- **Deine Aufgaben**
1. Beantworte diese Fragen zum Text über Julia Tkatschenko:
(a) Wie alt ist Julia Tkatschenko?
(b) Bis wann gilt der Schutzstatus S vorerst?
(c) Wann hat der Bundesrat das Rückkehr-Konzept besprochen?
2. Schreib den Teil des Textes über Julia Tkatschenko von „Julia Tkatschenko (37)“ bis einschließlich „und hart arbeiten.“ noch einmal ab und benenne dabei „Uster ZH“ in „Winterthur ZH“ um.
3. Fass den Text über Julia Tkatschenko in zwei Sätzen zusammen.

- **Der Text**
▽
Julia Tkatschenko (37) ist besorgt. «Ich will nicht zurück in die Ukraine», sagt die Ukrainerin. In Uster ZH wolle sie sich integrieren, Deutsch lernen und hart arbeiten.
Die Mutter eines fünfjährigen Sohns fürchtet um ihre Zukunft. Noch darf sie in der Schweiz bleiben, dank Schutzstatus S, den alle ukrainischen Flüchtlinge erhalten haben. Dieser gilt vorerst bis März 2024, wahrscheinlich wird ihn die Schweiz bald um ein Jahr verlängern.
Doch Tkatschenko beunruhigt, dass die Schweiz schon plant, was mit den Ukrainerinnen und Ukrainern nach einer Aufhebung des S-Status geschieht. Vergangenen Freitag wurde das Rückkehr-Konzept vom Bundesrat diskutiert, obwohl noch immer Bomben auf Städte wie Charkiw fallen. «Es gibt viele Waffen im Land, ich möchte nicht in Gefahr sein.»
«Konzept sendet ein falsches Signal»
△
- **Das Material**
▽
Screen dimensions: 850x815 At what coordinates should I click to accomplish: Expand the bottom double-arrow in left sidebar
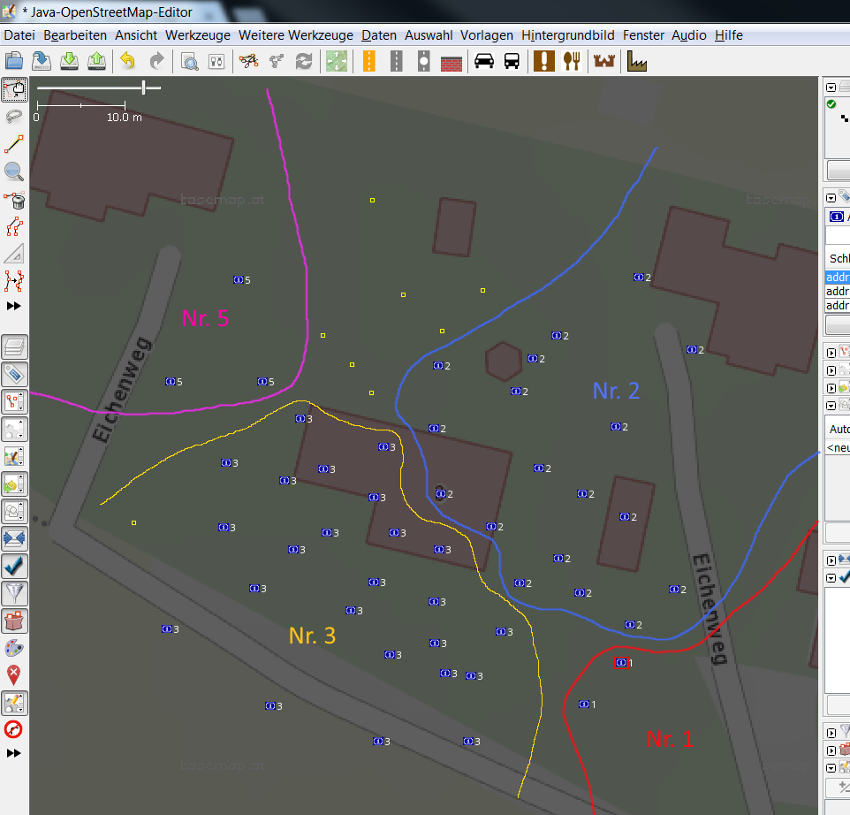click(x=14, y=753)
△
- **Die Antworten**
1.
(a) 37 Jahre.
(b) Bis März 2024.
(c) Vergangenen Freitag.

2.
Julia Tkatschenko (37) ist besorgt. «Ich will nicht zurück in die Ukraine», sagt die Ukrainerin. In Winterthur ZH wolle sie sich integrieren, Deutsch lernen und hart arbeiten.

3. Die 37-jährige Ukrainerin Julia Tkatschenko will nicht in die Ukraine zurück, sondern sich in Uster ZH integrieren, und darf dank Schutzstatus S noch in der Schweiz bleiben. Sie ist beunruhigt, dass die Schweiz schon plant, was nach einer Aufhebung des S-Status geschieht, und der Bundesrat ein Rückkehr-Konzept besprochen hat, obwohl noch Bomben auf Städte wie Charkiw fallen.